The below is quoted from Murray N. Rothbard and expresses the prosecution of crime in a true libertarian society. It is a notion that is never recognized or acknowledged by many individuals and institutions. Take a moment and consider it.

"The central thrust of libertarian thought, then, is to oppose any and all aggression against the property rights of individuals in their own persons and in the material objects they have voluntarily acquired. While individual and gangs of criminals are of course opposed, there is nothing unique here to the libertarian creed, since almost all persons and schools of thought oppose the exercise of random violence against persons and property.

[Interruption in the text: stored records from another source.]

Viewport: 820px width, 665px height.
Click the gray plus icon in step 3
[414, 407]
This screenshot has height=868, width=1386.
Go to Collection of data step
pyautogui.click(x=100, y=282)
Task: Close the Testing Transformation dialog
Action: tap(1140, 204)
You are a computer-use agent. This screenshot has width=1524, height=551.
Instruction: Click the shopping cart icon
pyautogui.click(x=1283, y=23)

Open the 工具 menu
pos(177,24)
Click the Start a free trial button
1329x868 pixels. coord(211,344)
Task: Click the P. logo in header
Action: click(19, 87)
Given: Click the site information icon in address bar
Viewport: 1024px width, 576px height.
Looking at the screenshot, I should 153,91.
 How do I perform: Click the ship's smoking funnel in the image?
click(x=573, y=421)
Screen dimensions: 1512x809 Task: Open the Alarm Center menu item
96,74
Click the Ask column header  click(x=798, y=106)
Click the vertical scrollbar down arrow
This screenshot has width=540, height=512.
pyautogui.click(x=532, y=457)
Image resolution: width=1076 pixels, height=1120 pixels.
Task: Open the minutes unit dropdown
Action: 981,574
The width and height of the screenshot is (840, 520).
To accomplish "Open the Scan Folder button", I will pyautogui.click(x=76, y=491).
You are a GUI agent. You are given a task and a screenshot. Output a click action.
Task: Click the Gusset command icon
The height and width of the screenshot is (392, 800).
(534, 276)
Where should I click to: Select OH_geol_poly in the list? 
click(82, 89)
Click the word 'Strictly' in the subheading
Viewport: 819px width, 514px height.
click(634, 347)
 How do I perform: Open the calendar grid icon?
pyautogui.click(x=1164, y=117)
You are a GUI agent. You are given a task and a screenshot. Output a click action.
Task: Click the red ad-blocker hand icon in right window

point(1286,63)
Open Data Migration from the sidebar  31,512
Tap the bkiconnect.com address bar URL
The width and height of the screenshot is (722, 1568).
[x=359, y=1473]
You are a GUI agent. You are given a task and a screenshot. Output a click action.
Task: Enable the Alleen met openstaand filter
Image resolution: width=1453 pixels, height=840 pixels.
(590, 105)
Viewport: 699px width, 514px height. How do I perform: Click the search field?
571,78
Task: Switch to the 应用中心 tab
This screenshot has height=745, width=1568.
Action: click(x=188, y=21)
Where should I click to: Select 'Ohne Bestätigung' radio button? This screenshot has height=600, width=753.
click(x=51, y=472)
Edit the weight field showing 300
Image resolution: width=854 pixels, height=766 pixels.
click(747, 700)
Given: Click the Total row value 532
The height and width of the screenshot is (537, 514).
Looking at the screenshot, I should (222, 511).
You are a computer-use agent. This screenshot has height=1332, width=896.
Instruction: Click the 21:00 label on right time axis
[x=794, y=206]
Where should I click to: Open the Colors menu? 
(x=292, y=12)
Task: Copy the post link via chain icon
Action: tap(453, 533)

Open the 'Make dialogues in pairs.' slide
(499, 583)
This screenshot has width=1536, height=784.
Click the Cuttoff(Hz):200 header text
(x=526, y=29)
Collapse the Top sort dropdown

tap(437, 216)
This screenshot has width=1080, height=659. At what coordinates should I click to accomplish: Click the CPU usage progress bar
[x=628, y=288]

There is, however, a difference of emphasis on the part of libertarians even in this universally accepted area of defending people against crime. In the libertarian society there would be no "district attorney" who prosecutes criminals in the name of a nonexistent "society," even against the wishes of the victim of crime. The victim would himself decide whether to press charges. Furthermore, as another side to the same coin, in a libertarian world the victim would be able to press suit against a wrongdoer without having to convince the same district attorney that he should proceed. Moreover, in the system of criminal punishment in the libertarian world, the emphasis would never be, as it is now, on "society's" jailing the criminal; the emphasis would necessarily be on compelling the criminal to make restitution to the victim of his crime. The present system, in which the victim is not recompensed but instead has to pay taxes to support the incarceration of his own attacker?would be evident nonsense in a world that focuses on the defense of property rights and therefore on the victim of crime."